アメリカでの現代貨幣理論の流行を紹介した日本経済新聞の記事は、この理論の支持者が「政府の借金は将来国民に増税して返せばよい」と主張していると書いているが、これは誤解である。現代貨幣理論によれば、政府の借金を税で返済する必要すらないのだ

だが、現代貨幣理論は、無税国家が可能だと主張しているわけではない。

そもそも、現代貨幣理論の根幹にあるのは、通貨の価値は課税によって担保されているという議論だ。

また、もし一切の課税を廃止すると、需要過剰になって、インフレが昂進してしまうであろう。そこで、高インフレを抑制するために、課税が必要となる。

また、格差是正のための累進所得税、あるいは地球温暖化対策のための炭素税など、政策誘導のためにも課税は有効である。要するに、課税は、財源確保の手段ではなく、物価調整や資源再配分の手段なのである。
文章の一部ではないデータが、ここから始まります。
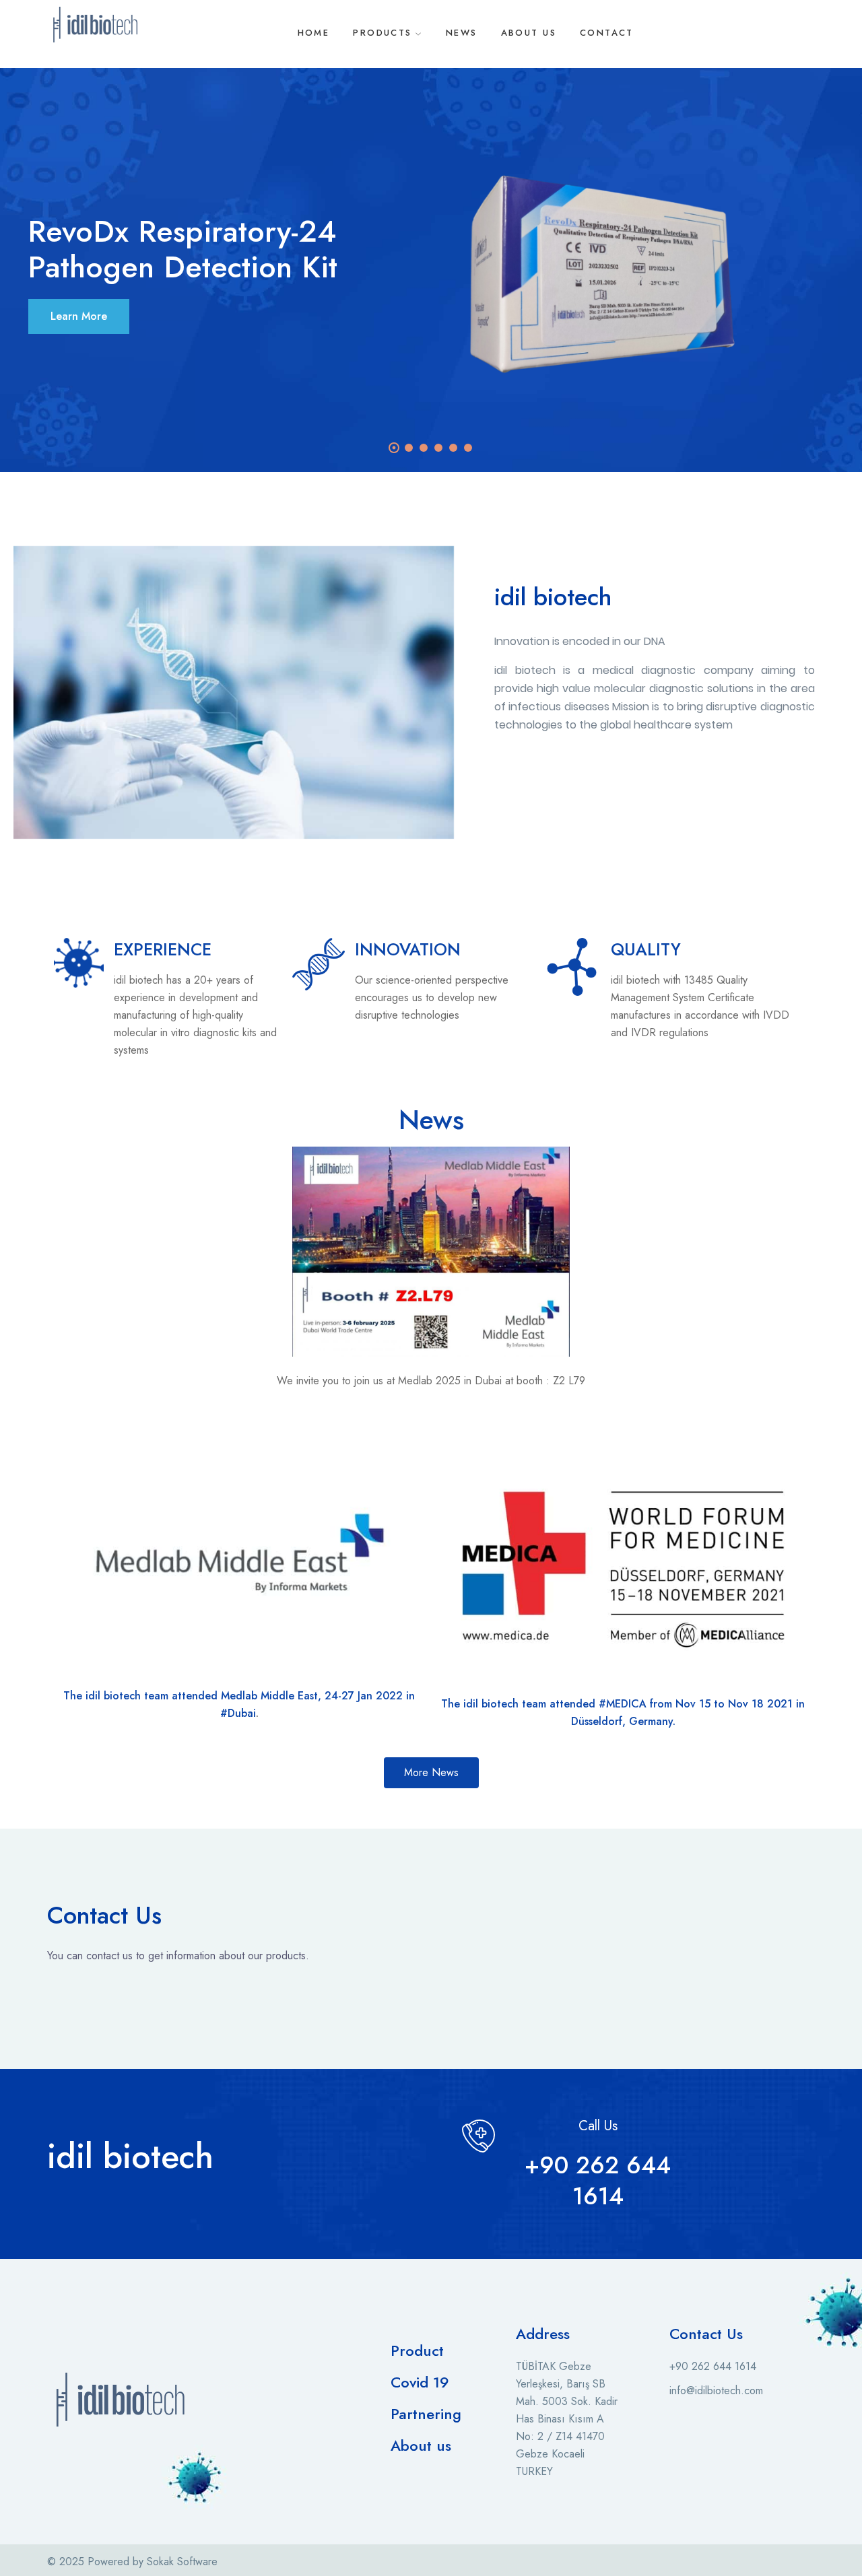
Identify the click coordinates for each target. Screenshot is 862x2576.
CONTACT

さらに言えば、現代貨幣理論は、物価調整の手段として、課税以外にも、「就労保障プログラム」あるいは「最後の雇い手」と呼ばれる政策を提案している。これは、簡単に言えば、「公的部門が社会的に許容可能な最低賃金で、希望する労働者を雇用し、働く場を与える」という政策である。

就労保障プログラムは、不況時においては、失業者に雇用機会を与え、賃金の下落を阻止し、完全雇用を達成することができる。逆に、好況時においては、民間企業は、就労保障プログラムから労働者を採用することで、インフレ圧力を緩和する。

こうして就労保障プログラムは、雇用のバッファーとして機能する。政府は、同プログラムに対する財政支出を好況時には減らし、不況時には増やすことで、景気変動を安定化させる。不況時には確かに財政赤字が拡大するが、低インフレ下では、財政赤字はもとより問題にはならない。

こうして、就労保障プログラムは、物価を安定させつつ、完全雇用を可能にするのである。

現代貨幣理論を理解していない批判

以上は、現代貨幣理論の一部にすぎない。

しかし、これを踏まえただけでも、主流派の経済学者たちや政策担当者たちの批判が、いかに的を外れたものであるかがわかるようになるだろう。

例えば、パウエルFRB議長は「自国通貨建てで借り入れができる国は財政赤字を心配しなくてよいという考え方は間違いだ」と断定し、黒田日銀総裁も「財政赤字や債務残高を考慮しないという考え方は、極端な主張」と述べた。サマーズも、財政赤字は一定限度を超えるとハイパーインフレを招くと批判する。

しかし、読者はもうおわかりだと思うが、これらはいずれも、まともな批判になっていない。

現代貨幣理論は、「財政赤字の大小はインフレ率で判断すべきだ」という理論である。ハイパーインフレになっても財政赤字を心配しなくてよいなどという主張はしていない。それどころか、インフレを抑制する政策について提言している。

要するに、批判者たちは、現代貨幣理論を理解していないということだ。いや、そもそも、知ろうとすらしていない節すらある。

なぜ、そのような態度をとるのか。それは、彼らが、現代貨幣理論のことを、主流派経済学のパラダイムに属していないという理由によって、まともに取り扱うべき経済学と見なしていないからであろう。

パラダイムが変わるのが怖い主流派経済学者たち

しかしながら、その一方で、リーマン・ショックのように、主流派経済学のパラダイムに対する信頼を揺るがすような「変則事例」が起きている。それについては、主流派経済学者たち自身も認めつつある。主流派経済学者の予想に反して財政破綻しない日本も「変則事例」の1つであろう。

主流派経済学は、まさにクーンが言うパラダイムの「危機」に直面しているのだ。だからこそ、主流派経済学者たちは、現代貨幣理論の台頭が気になり、躍起になって批判しているのである。パラダイムが変わるのが怖いのだ。

だが、かつて、物理学のパラダイムを一変させたアインシュタインが言ったように、「問題を生じさせたときと同じ考え方によっては、その問題を解決することはできない」

現下の経済問題を解決するためには、経済学のパラダイムから変えなければならないのだ。